Después de llamar a la puerta del garaje sin resultado alguno, el investigador entró y fue cegado de inmediato por la luz de un soplete. Una figura cubierta con un delantal de cuero y una careta estaba soldando lo que podría haber sido un tanque de combustible entre las poleas y las cadenas, las prensas y las abrazaderas de un taller. Objetos anónimos bajo diferentes lonas enceradas parecían moverse en la penumbra. El gato saltó a un estante de cascos de motocicletas, desde donde trataba de esquivar las chispas.

—¿Rudenko? —Arkady tuvo que gritar—. ¿Rudi Rudenko?

El soldador redujo la llama y se alzó la careta.

—Sí, ¿qué?

—¿Es éste el taller de reparaciones de Rudenko?

—Sí, ¿qué pasa?

—¿Tiene coches usados?

—No. Éste es un taller de motos. Cierre la puerta cuando salga, gracias. Que tenga un día de mierda.

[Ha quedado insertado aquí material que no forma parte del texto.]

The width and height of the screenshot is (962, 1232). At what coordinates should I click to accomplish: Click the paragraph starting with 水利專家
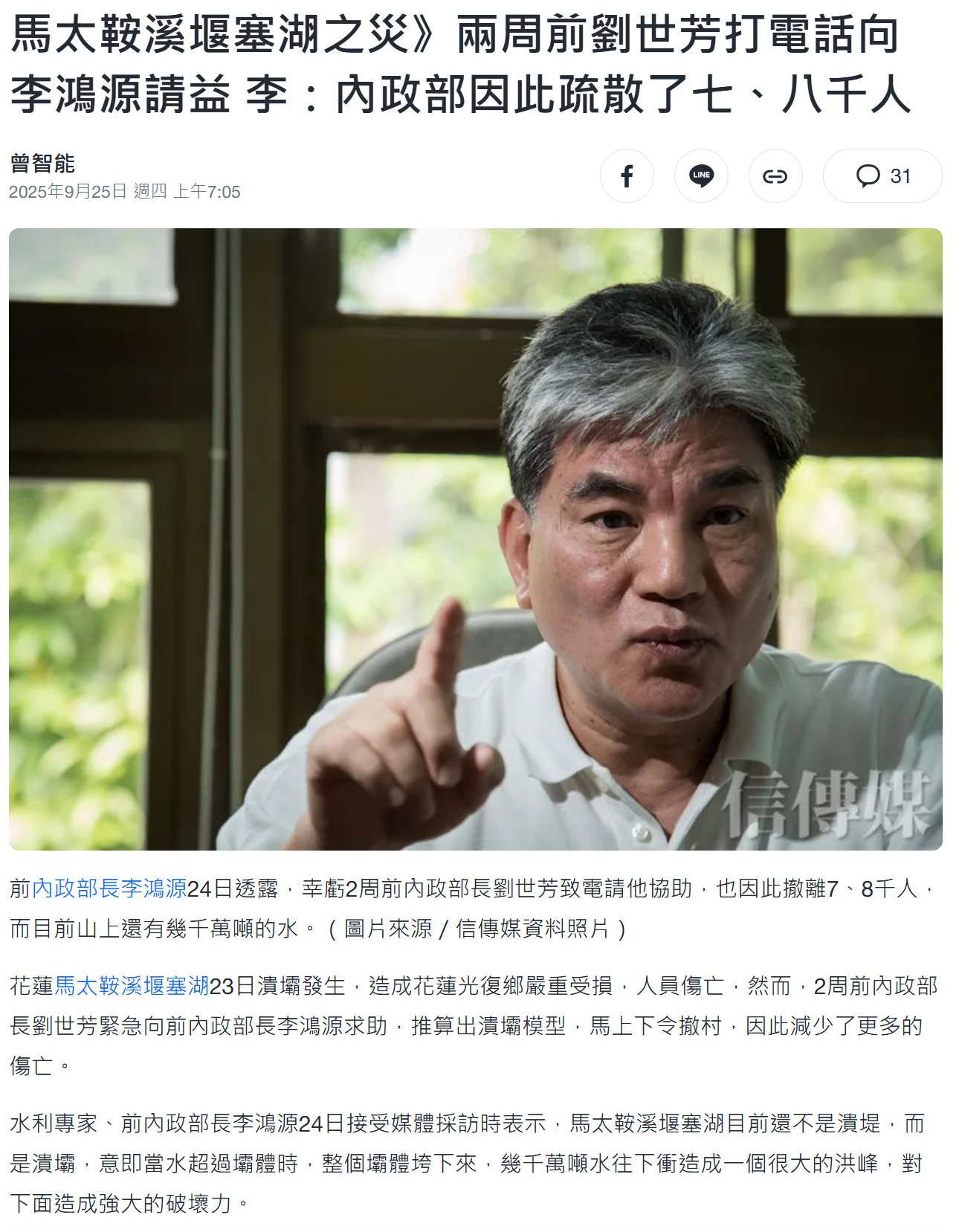(x=467, y=1164)
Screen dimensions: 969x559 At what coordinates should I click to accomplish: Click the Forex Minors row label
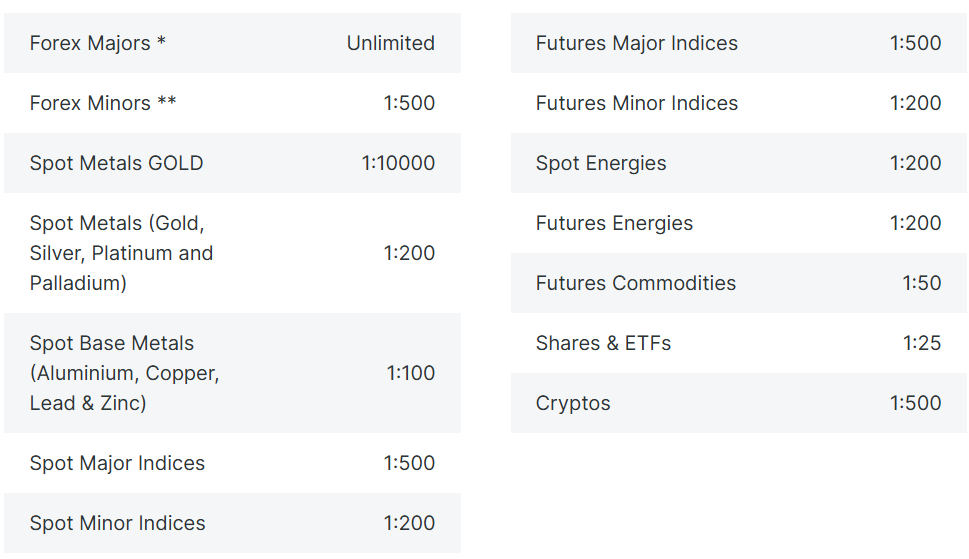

Arkady se dirigió hacia la puerta, pero de pronto se detuvo. En el viaje desde Tver había mirado varias veces por el espejo retrovisor por si lo estuvieran siguiendo y así poder dar una breve descripción de todos los coches que se habían acercado al suyo. Hasta que tuvo el encuentro con la banda de moteros, había ignorado las motocicletas, no les había prestado la menor atención. Las motos pequeñas, especialmente, eran tan fortuitas como los mosquitos.

—¿Todavía está ahí? —preguntó Rudenko.

—¿Tiene alguna moto para vender?

—Quiere un coche, luego quiere una moto… ¿Qué le parece un maldito gato? Tengo uno de ésos.

—¿Tiene alguna moto?

—No lo veo a usted en una de mis motos. Sería como ver a un viejo montando a una mujer hermosa. Estoy ocupado.

—Puedo esperar.

—Aquí no hay sala de espera.

—Esperaré en el coche.

—¿Ese coche?

El soldador miró a través de la puerta.

Apagó la llama del soplete y se quitó la careta, dejando al descubierto una coleta de pelo rojo. El ánimo de Arkady se derrumbó. Rudi era un tipo alto y fuerte, con una cara carnosa y un bigote repugnante. Era el motero que le había dado la bienvenida a Tver con un vigoroso «¡Qué se joda Moscú!».

—A veces la gente trae motos para que las reparen y nunca vuelven a buscarlas —dijo Arkady—. ¿Tiene alguna moto así?

Rudi cogió una pala y la blandió como si de una hacha se tratara.

—Primero permítame que le arregle el coche.

—Yo sólo quiero una moto.

Lo último que Renko quería era una pelea con alguien más grande y feo que él.

—¡Está bien! —Rudi gritó de pronto más allá de Arkady, que se volvió y vio a un anciano que se acercaba por su espalda con una horquilla en la mano. El hombre debía de haber encogido, porque llevaba la ropa muy ajustada—. ¡Está bien, abuelo! ¡Gracias!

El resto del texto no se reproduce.